Sleek with stylish production and a timely concept, this thriller never quite reaches its potential and would have been much better as an episode of an old Twilight Zone or Black Mirror.
In Latency, Hana (Sasha Luss), is two things: a professional gamer who is so good that companies send her products to test for them and an agoraphobic who is deathly afraid to leave her messy, dimly lit apartment (on which, we are reminded, she owes back rent).
She has one friend (Jen, Aleix Ren) who drops in occasionally with take out food, but mainly Hana is at her computer alone, day and night, zig-zagging her way through digital worlds and games that are still pre-release.
One day, a game company rep calls and asks her to try out a yet to be released AI game. It’s a new one that is so sophisticated, it can be calibrated to her brain…uh oh. With her help, wearing a futuristic headset, the game learns Hana’s fears, memories and peculiarities.


Soon, the already freaked out by agoraphobia young lady loses track of what’s real life and what’s part of this most realistic of games. Is it helping her hone her skills so that she can win a big online tournament coming up—or, like in other man vs. machine movies, is it taking over the store, as it were?
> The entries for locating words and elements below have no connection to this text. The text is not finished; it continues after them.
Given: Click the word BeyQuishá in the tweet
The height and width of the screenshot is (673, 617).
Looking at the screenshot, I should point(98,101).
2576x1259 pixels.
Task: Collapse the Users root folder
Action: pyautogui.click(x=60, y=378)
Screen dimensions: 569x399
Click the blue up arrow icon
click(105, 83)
It’s a fine story idea, but it takes way too long to get to the good bits – way too much time showing us the tortured way that Hana has to force herself to open the door for a package delivery, her friend, or a little girl from down the hall, who calls from outside?
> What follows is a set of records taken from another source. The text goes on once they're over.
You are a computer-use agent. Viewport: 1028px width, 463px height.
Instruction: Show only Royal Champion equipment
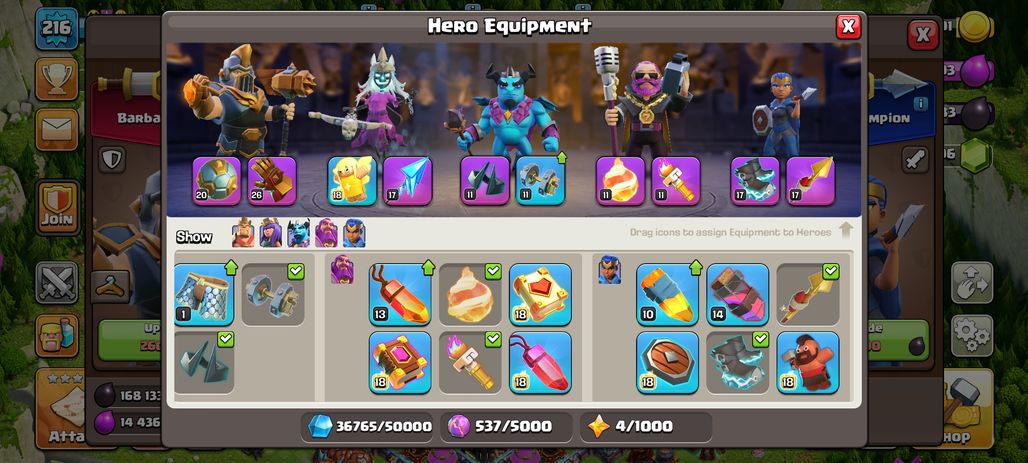pos(354,233)
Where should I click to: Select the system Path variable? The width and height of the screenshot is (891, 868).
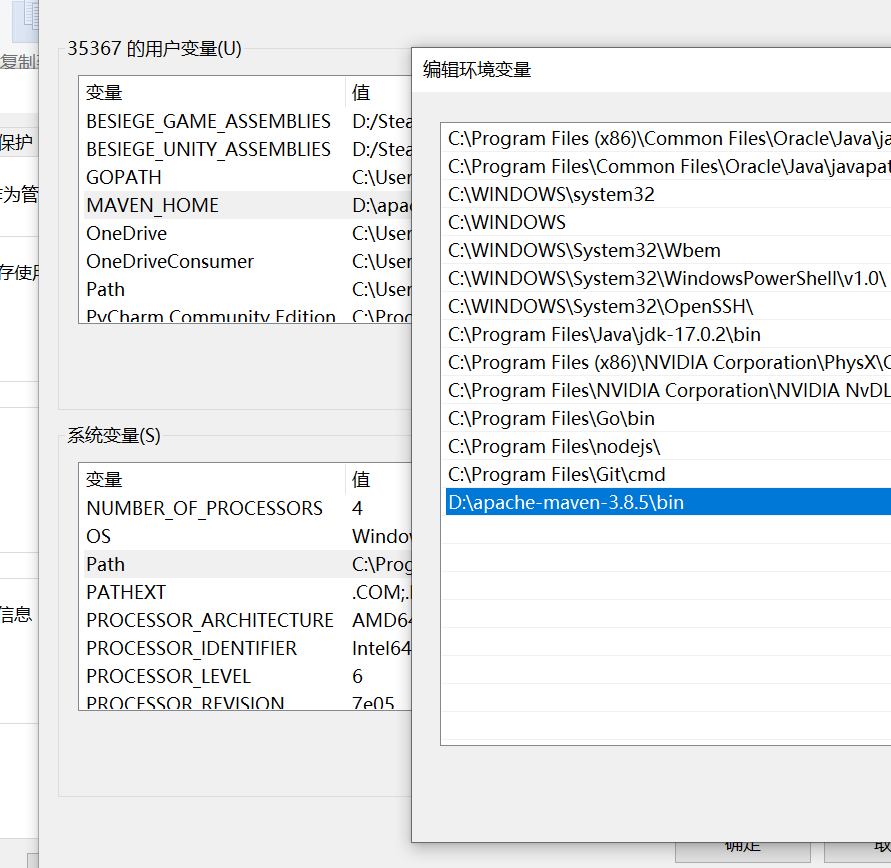coord(106,564)
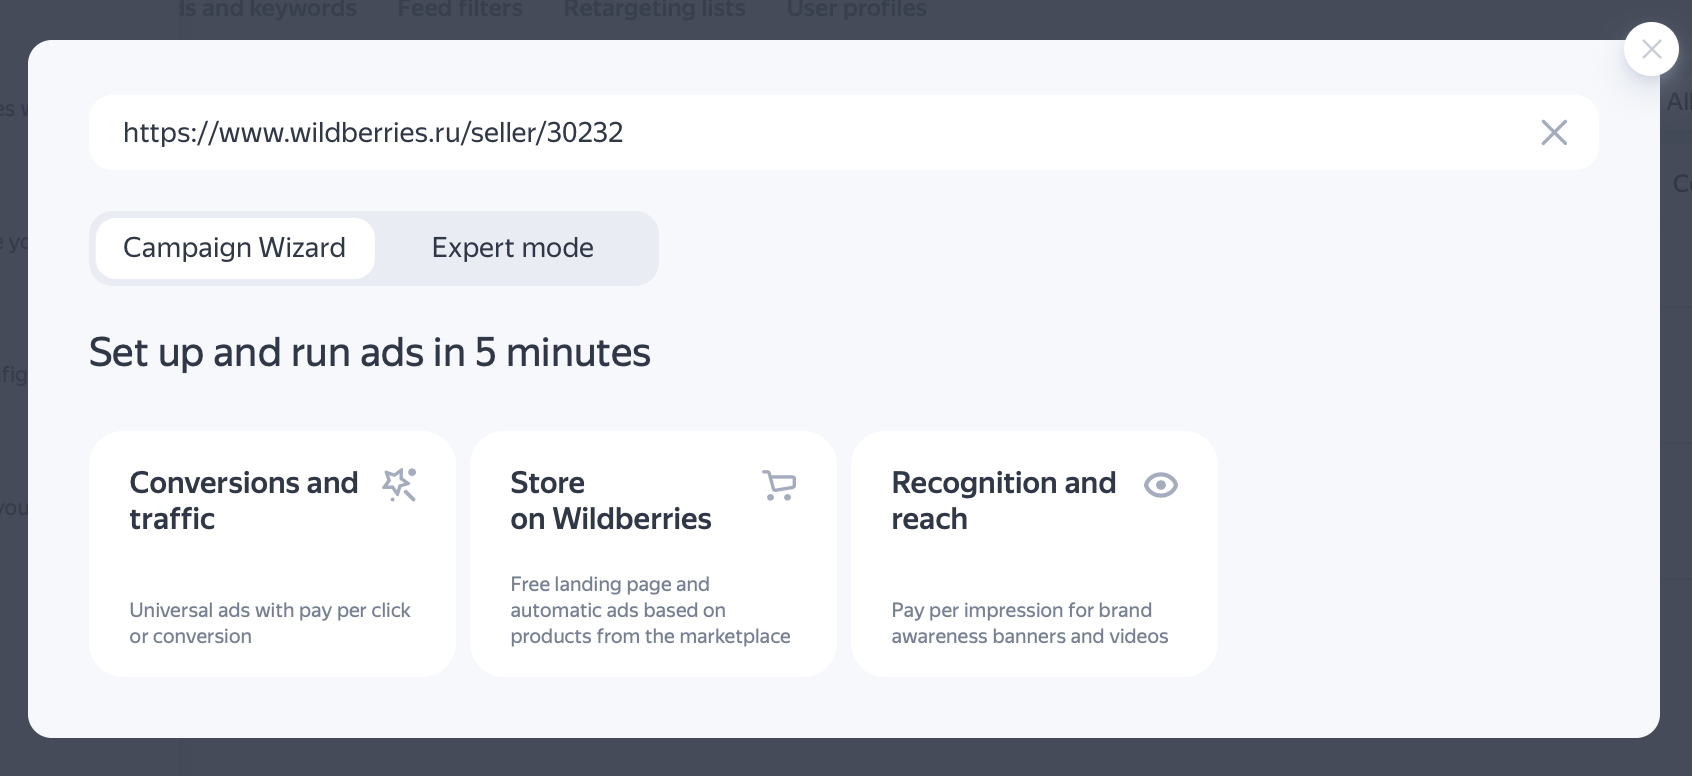
Task: Open the Feed filters background tab
Action: click(x=460, y=10)
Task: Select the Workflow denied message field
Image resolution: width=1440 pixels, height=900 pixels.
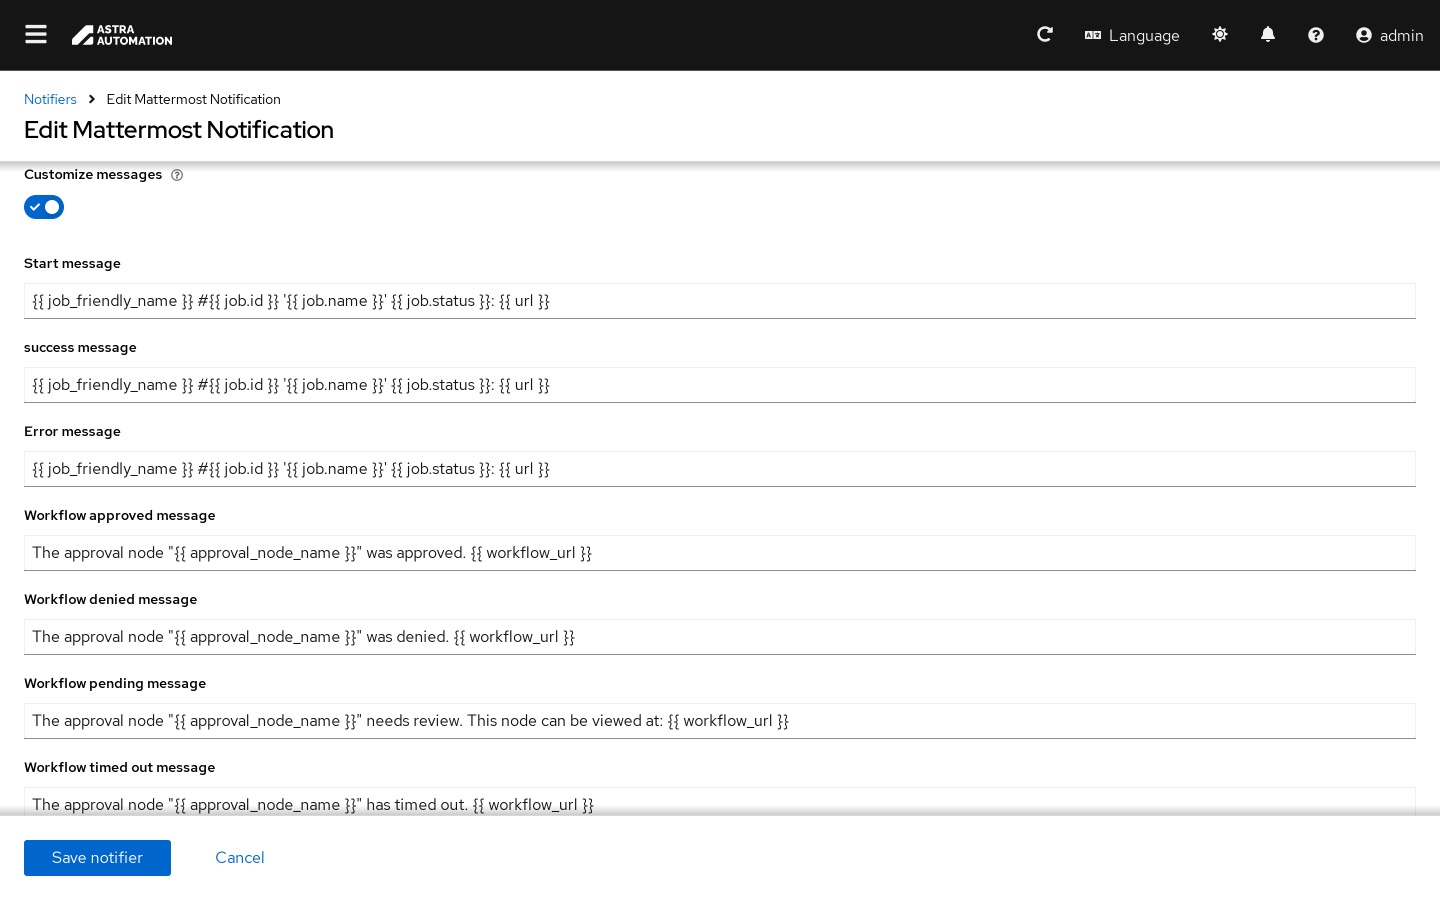Action: [x=720, y=637]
When Latency finally gets up some momentum in the second half, the film has watered down some scares and falls short of being a great sci-fi thriller.
I was totally down for the movie in the beginning; the lighting and art production are quite classy for a B-movie, and Luss believably stares at a computer screen, or crawls toward the door. But it feels like an unrealized opportunity and needed more adrenaline jolts to sustain its run time (90 minutes).
But as a half hour episode of an anthology? Wow, it might’ve been very cool.
Latency is available On- Demand for streaming starting July 9th.